What Capacity Do I Need?
Your required rip capacity depends exclusively upon what type of work you most frequently do. One needs to keep in mind that extending your rip capacity is not always possible, despite rip fence extensions being available for most direct-drive table saws.
Outfeed and infeed extensions can only do so much. Nothing tops the built-in capacity of a good table saw.
As a general rule of thumb, it is always a good idea to get a table saw with as much extra capacity as possible, factoring in the amount of space available in your work area.
Don’t forget that the sharpness of your blade will play apart in your rip capacity.
Left & Right Rip Capacity
Rip capacity is normally stated referencing the right rip capacity of the table saw. Yet, one needs to keep in mind the maximum left rip capacity as well, as it is equally as important.
Your total maximum rip capacity is relative to how much leeway is allowed on the left. A 30” rip capacity table saw with 12” rip capacity on the left will allow you to shift your fence 10” more, granting a total rip capacity of 40” on the right, leaving 2” on the left.
24” to 26” Rip Capacity
Most portable table saws come with a rip capacity of between 24” and 26”. This should be more than enough for most stock used on-site.
Most craftsmen find that there is rarely a need for a ripping capacity greater than 24”, as most table saws allow more than enough rip capacity on the left to allow large sheets to be cut.
30” Rip Capacity
Even when looking at larger table saws, the need for a 30” capacity is rarely reached. Even when ripping large cuts, one needs to keep in mind that when a 30” rip is needed, the same result can be attained by performing an 8” rip off the other side of the board, leaving the 40” section wanted.
Most experienced contractors find that this is the largest table saw that they find themselves needing.
50” Rip Capacity
Some craftsmen will argue that a 50” rip capacity is essential for large cuts. This is true for those who work with large surfaces and full sheets of wood, as is used for table-tops.

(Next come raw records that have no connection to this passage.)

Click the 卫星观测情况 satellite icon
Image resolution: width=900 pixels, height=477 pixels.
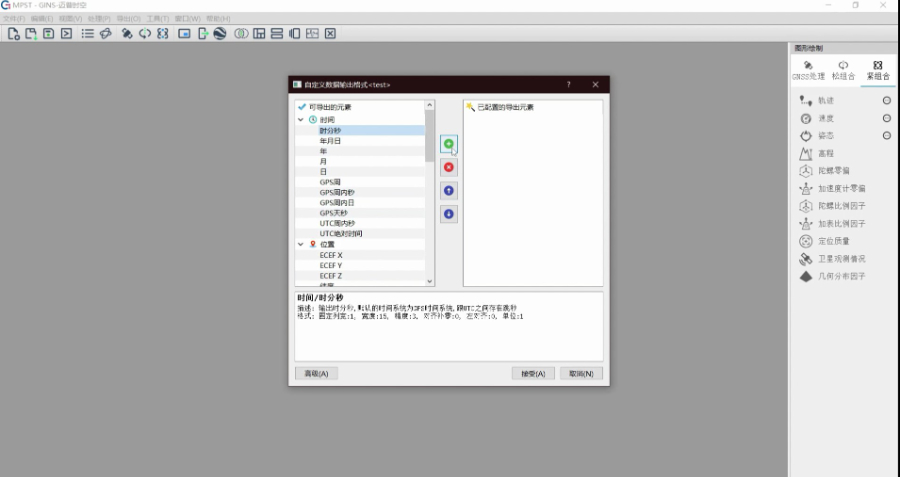(806, 259)
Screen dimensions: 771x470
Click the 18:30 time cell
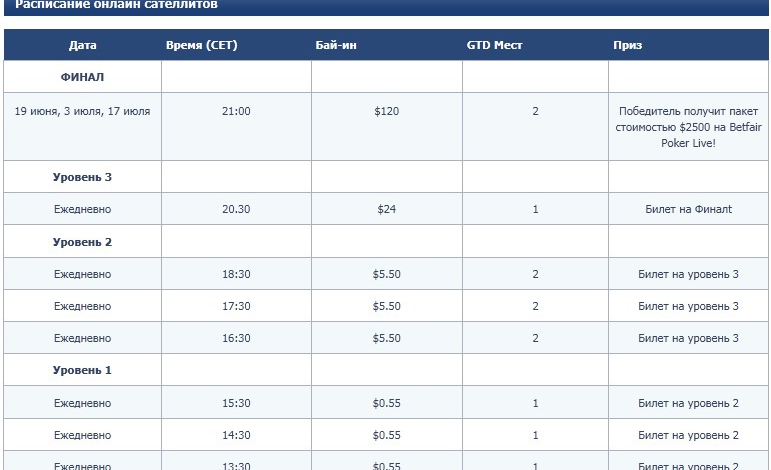tap(236, 274)
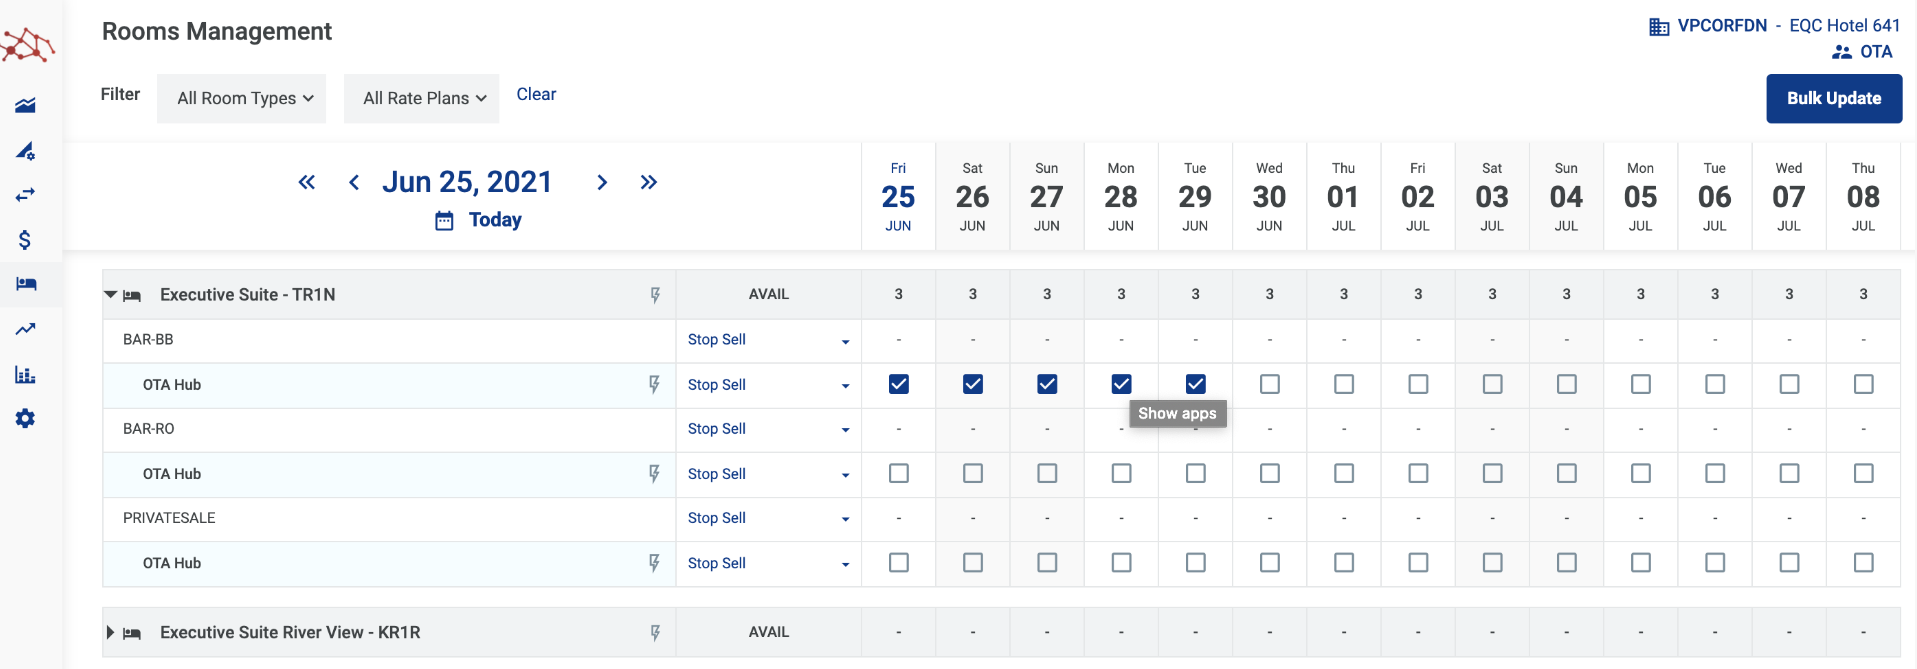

Quite often, a smaller rip capacity its fence extended to reach 50”, while the larger table saws are best for those looking to carry out router work on large surfaces. For example, a 50” table will give you deeper throat depth between the cutter and the rip fence system.
One big advantage to a 50” rip capacity is the fact that you can perform a “square cut” on a sheet of plywood, cutting it in half in one sweep.
Rip Capacity Extensions
Many reputable table saw manufacturers supply extension kits for their products, granting cabinet makers and other professional contractors the enhanced rip capacity that they need. Many innovative woodworkers have also devised their own custom-made rip capacity extensions and table saw modifications, such as moving and repositioning the rail system of their table saws.
Be sure to shop around for table saw extensions giving you up to 50” rip capacity on a saw conventionally only supplies 30”.
Massive ripping capacity also translates to more space being needed in your workshop. With every 20” of ripping capacity adding roughly 4 ft2 of shops space, the decision to go big needs to be carefully considered.
Before heading out to buy a new table saw for your ripping needs, it is a good idea to devise a mock-up of the table at the same size of the total surface of your prospective table saw. You may be shocked at how much space it will occupy in your workshop.
Removable Rip Fences
When shopping for a portable table saw, be sure to check whether the rip fence is removable. For example, most 25” rip capacity table saws can rip up to 44” stock if the rip fence is removed.
You sacrifice accuracy and have to work far more carefully, but if you do find yourself in the position of needing a larger rip capacity, this will become invaluable.
Sliding Fence Precautions
When opting for a table saw with a sliding fence for the purpose of increasing your rip capacity, make sure that the sliding fence is secure and stable. Many table saws suffer critical design flaws on their sliding fences.
As soon as the fence extends, granting you a greater rip capacity, all accuracy goes out the window. Most contractors and hobbyists who rip wide lengths, normally find themselves purchasing an extended fence to be used with their table saw, instead of relying upon factory standards.
Rip Capacity Recommendations
If you frequently cut hardwood, then it is generally far better to go with a table saw featuring a larger rip capacity. An increase in rip capacity hints towards the performance capabilities of your saw, with compact, portable table saws not being truly suited to ripping through hardwood varieties frequently.
This being said, many smaller table saws are completely compatible with rip fence extensions, so stay aware of this possibility when shopping.
If you plan to do router table work using your table saws surface, then a large rip capacity on your table saw would be your best bet. The extra work space becomes invaluable when adding a router-table add on.